[Aim of the task] Each record that follows should be repeated exactly, minus any images.

[Data in this exercise]
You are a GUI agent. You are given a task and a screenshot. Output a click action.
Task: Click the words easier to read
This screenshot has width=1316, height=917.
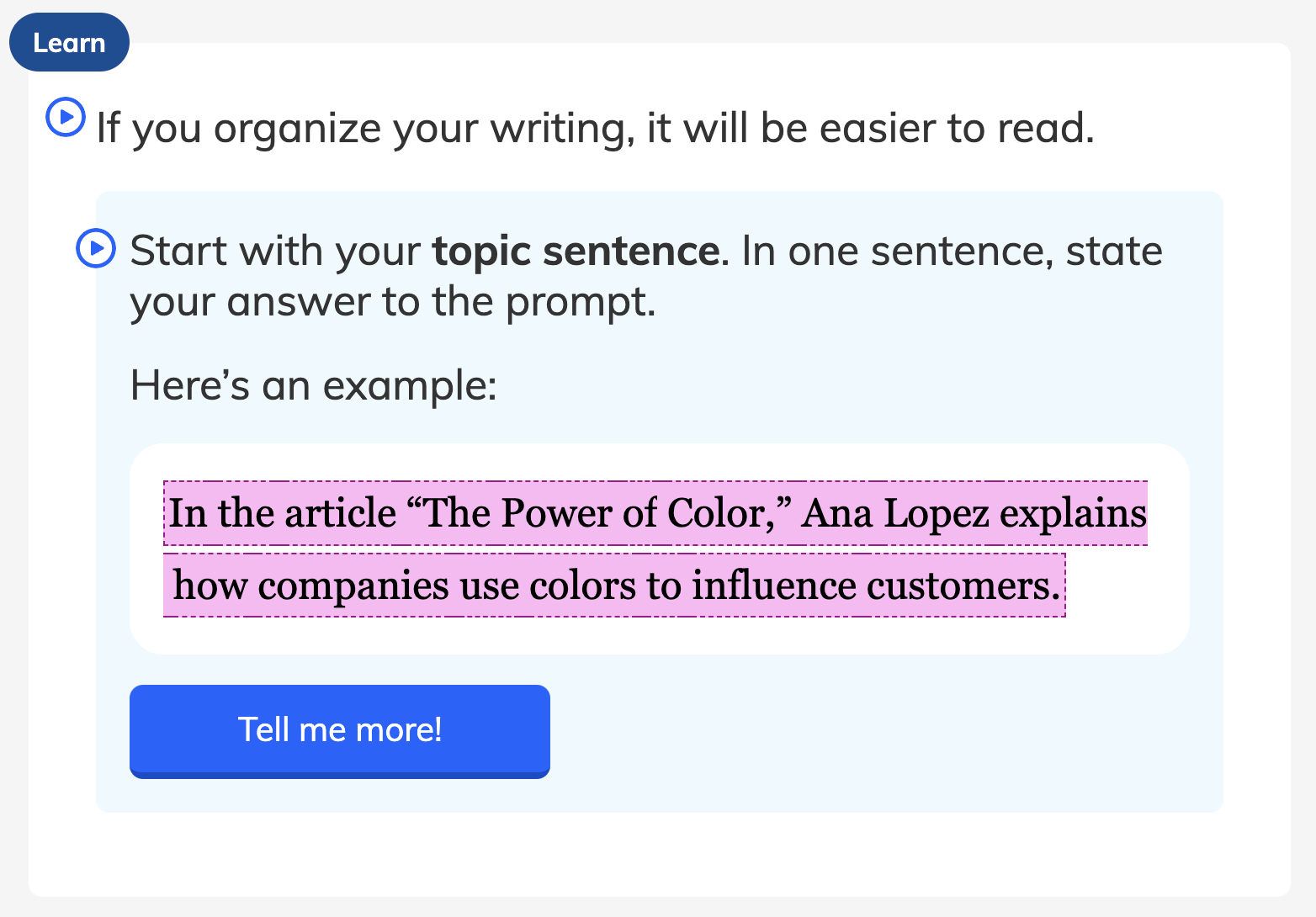click(x=957, y=128)
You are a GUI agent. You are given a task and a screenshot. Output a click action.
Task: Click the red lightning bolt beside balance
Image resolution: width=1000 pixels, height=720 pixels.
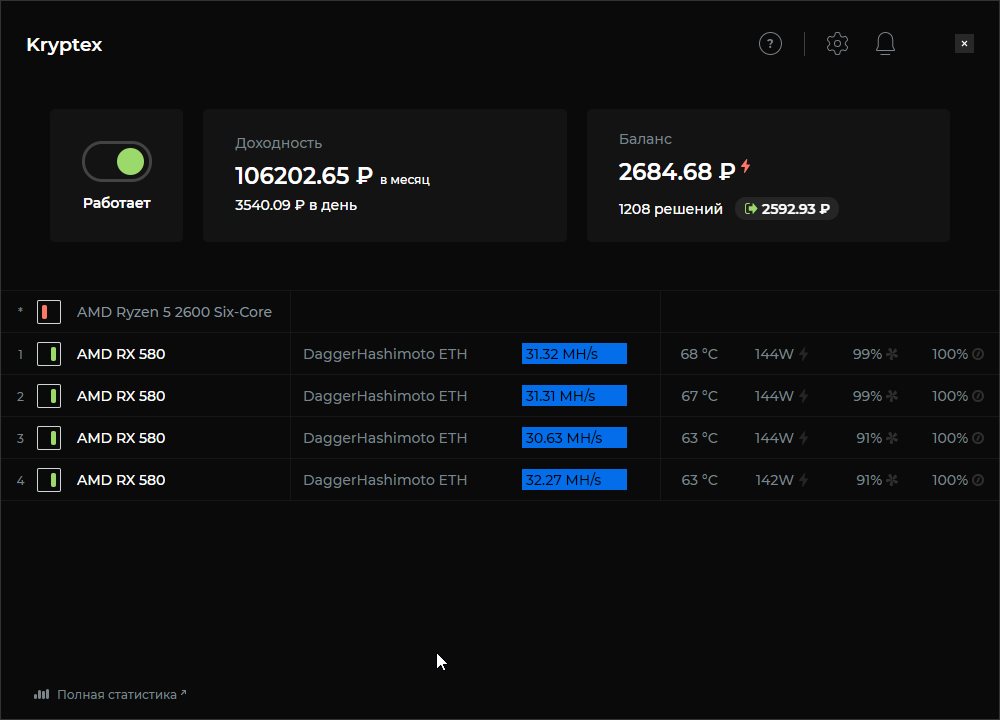point(746,167)
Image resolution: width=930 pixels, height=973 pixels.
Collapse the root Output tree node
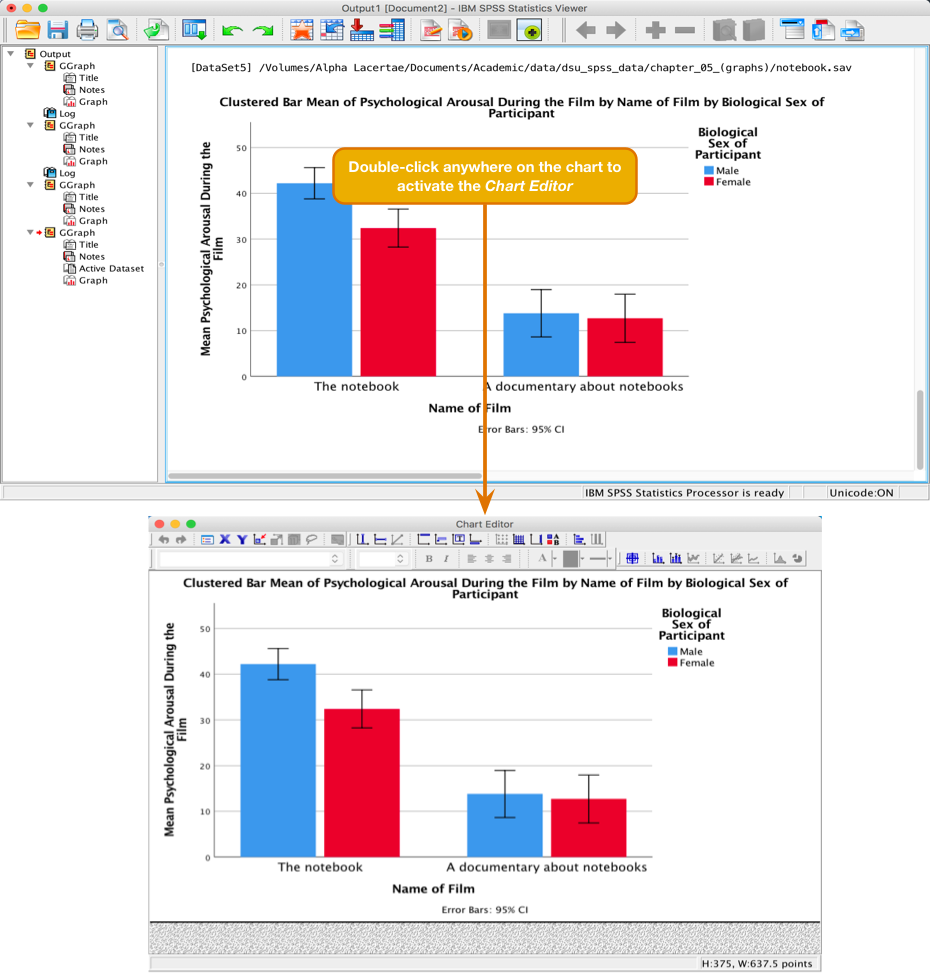(x=11, y=54)
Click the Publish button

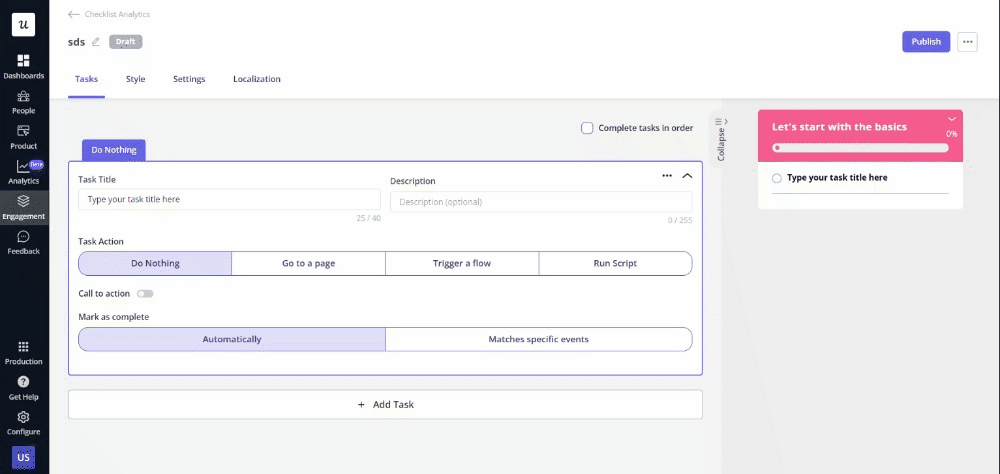click(926, 42)
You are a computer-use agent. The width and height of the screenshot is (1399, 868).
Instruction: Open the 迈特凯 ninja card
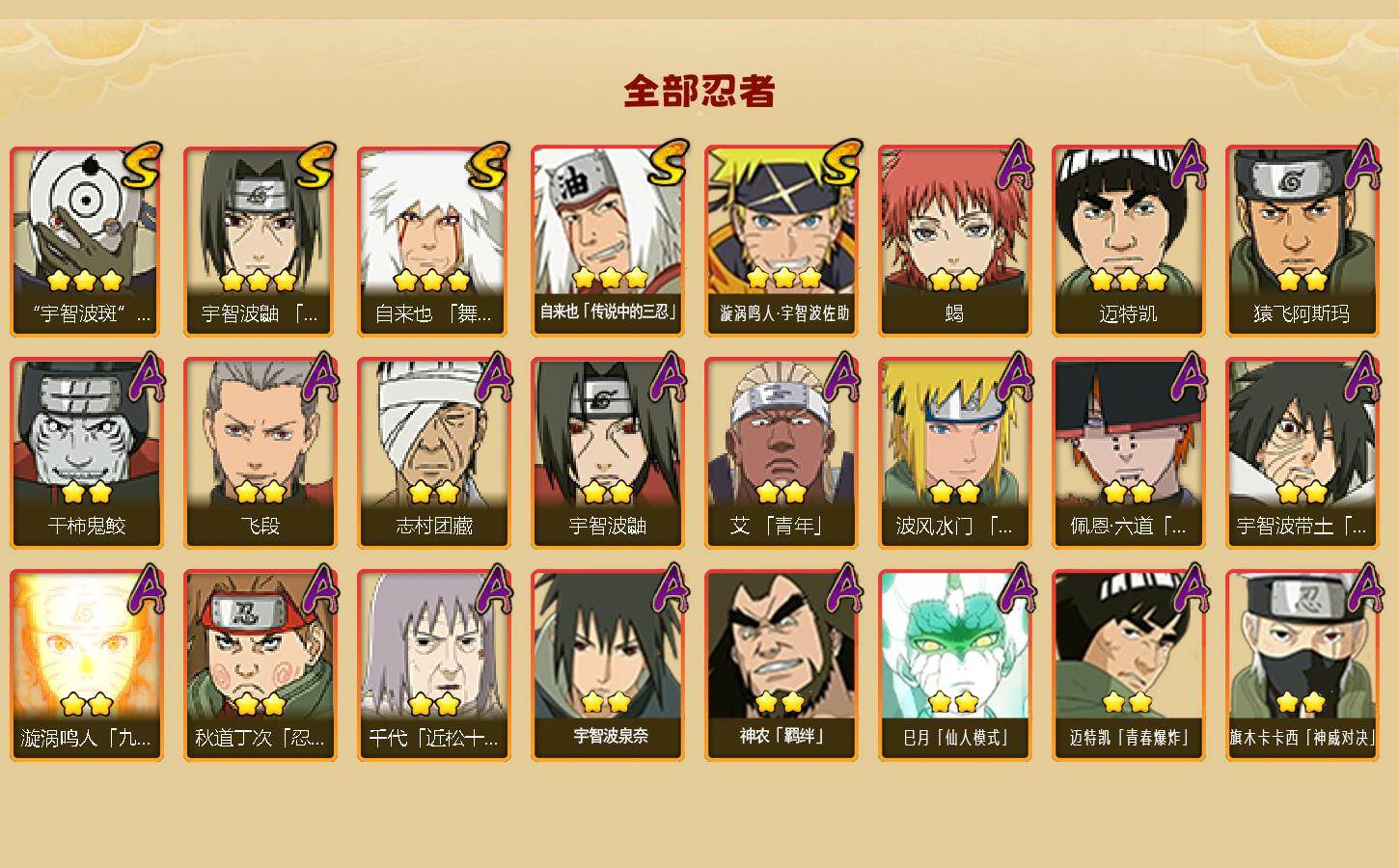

[Exercise response]
You are a GUI agent. You are given a task and a screenshot. Output a click action.
Task: Click the words easier to read
This screenshot has width=1316, height=917.
click(x=957, y=128)
You are a GUI agent. You are given a task and a screenshot. Output a click action.
Task: Click the red lightning bolt beside balance
Image resolution: width=1000 pixels, height=720 pixels.
point(746,167)
Image resolution: width=930 pixels, height=973 pixels.
Collapse the root Output tree node
(x=11, y=54)
Click the Publish button

click(926, 42)
You are a computer-use agent. The width and height of the screenshot is (1399, 868).
Instruction: Open the 迈特凯 ninja card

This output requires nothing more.